Rural development aid in the Third World often fails to provide a way out of inter-household dependencies that can infringe human rights. This study recommends aid to assure minimal survival while preserving freedom of choice.
This interdisciplinary study applies human rights theory to the problems of rural poverty in the Third World. Considering the interdependence of minimal food and health security with minimal assurance of basic freedoms, political scientist Alan G. Smith traces the linkage to the need of the food-insecure to seek clientelistic dependencies on better-off neighbors—relationships that often operate to restrict freedom of choice. In contrast to conventional rural development aid, which can introduce new client dependency if pursued alone, Smith stresses the need to find other forms of aid that would provide the option of assured minimal survival while avoiding the constraints imposed by dependency. Arguing for bolstering bottom-up human rights momentum, he suggests the transfer of appropriate tools into the hands of the target group. Recipients would make use of them to enhance autonomous food-crop production, thereby making client dependency a matter of choice rather than necessity.

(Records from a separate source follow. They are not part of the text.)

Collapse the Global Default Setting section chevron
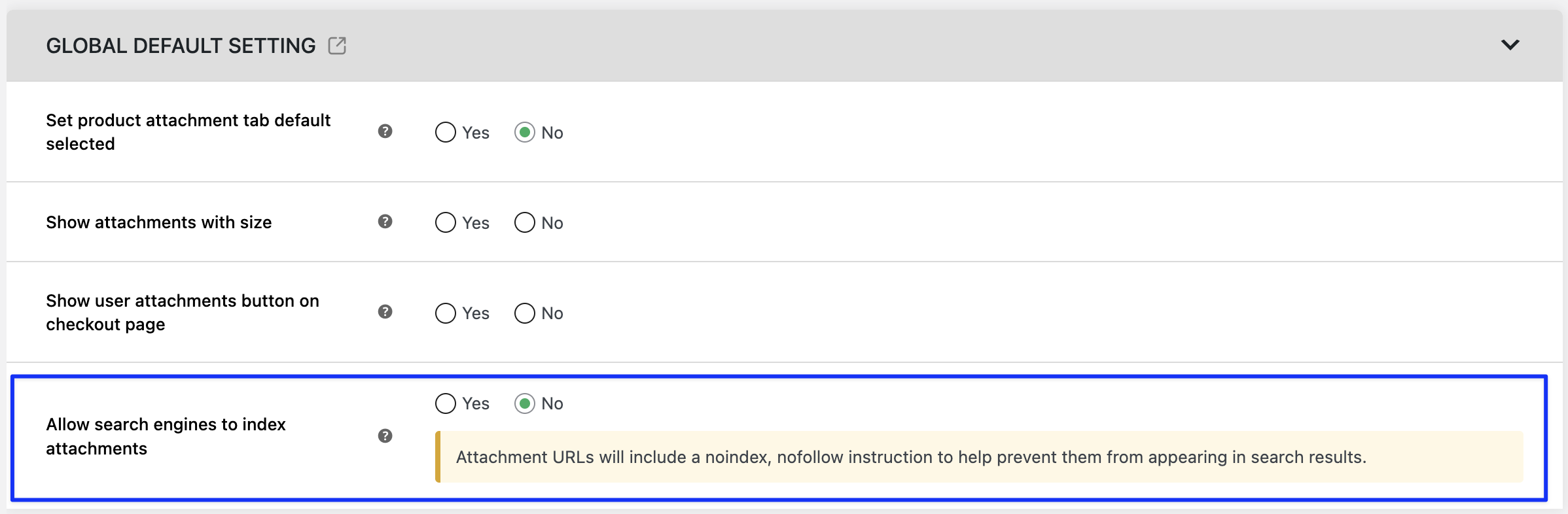The width and height of the screenshot is (1568, 514). [x=1510, y=45]
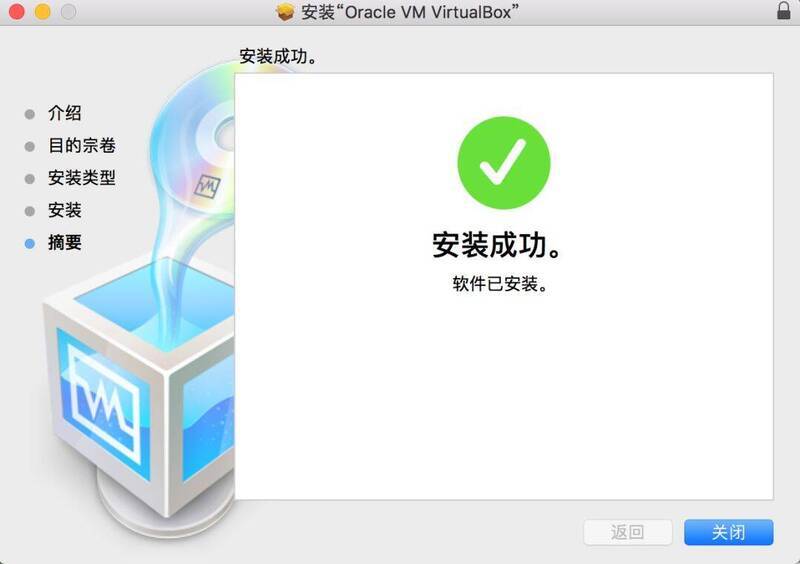The height and width of the screenshot is (564, 800).
Task: Close the installer with red window button
Action: (17, 11)
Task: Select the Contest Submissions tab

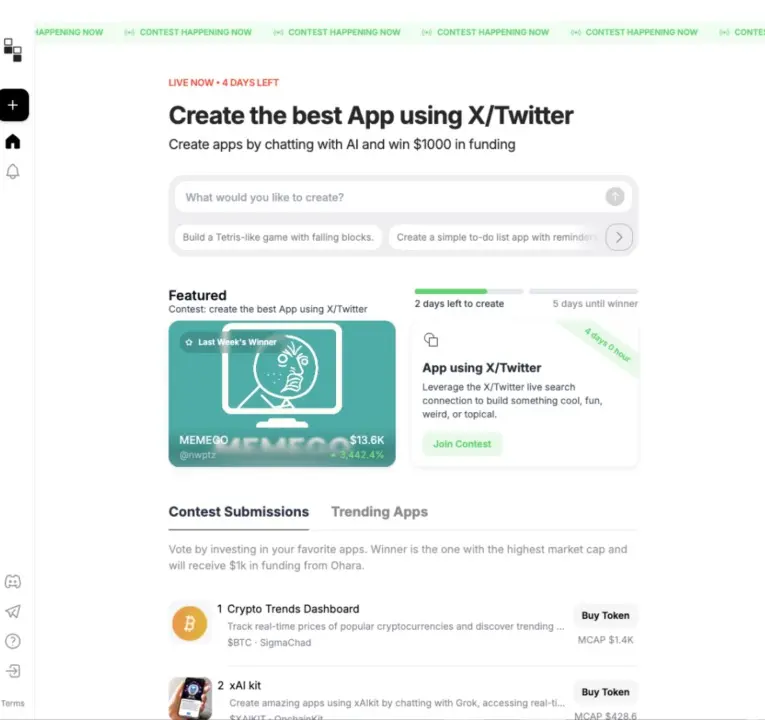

Smith illustrates the Third World predicament of food insecurity leading to infringement of rights by drawing together empirical evidence from Bangladesh, Botswana, and Tanzania. He further argues that respect for human rights involves a duty on the part of advantaged nations to address the Third World predicament with practical measures fully consistent with human rights, and for each of these three country cases, Smith recommends direct locally specific minimalist aid. His model, its practical illustration, and recommendations should be valuable to academics and students in the fields of rural sociology, anthropology, and political science—especially those focusing on human rights, poverty, and Third World development—as well as bureaucrats and consultants in the development aid field.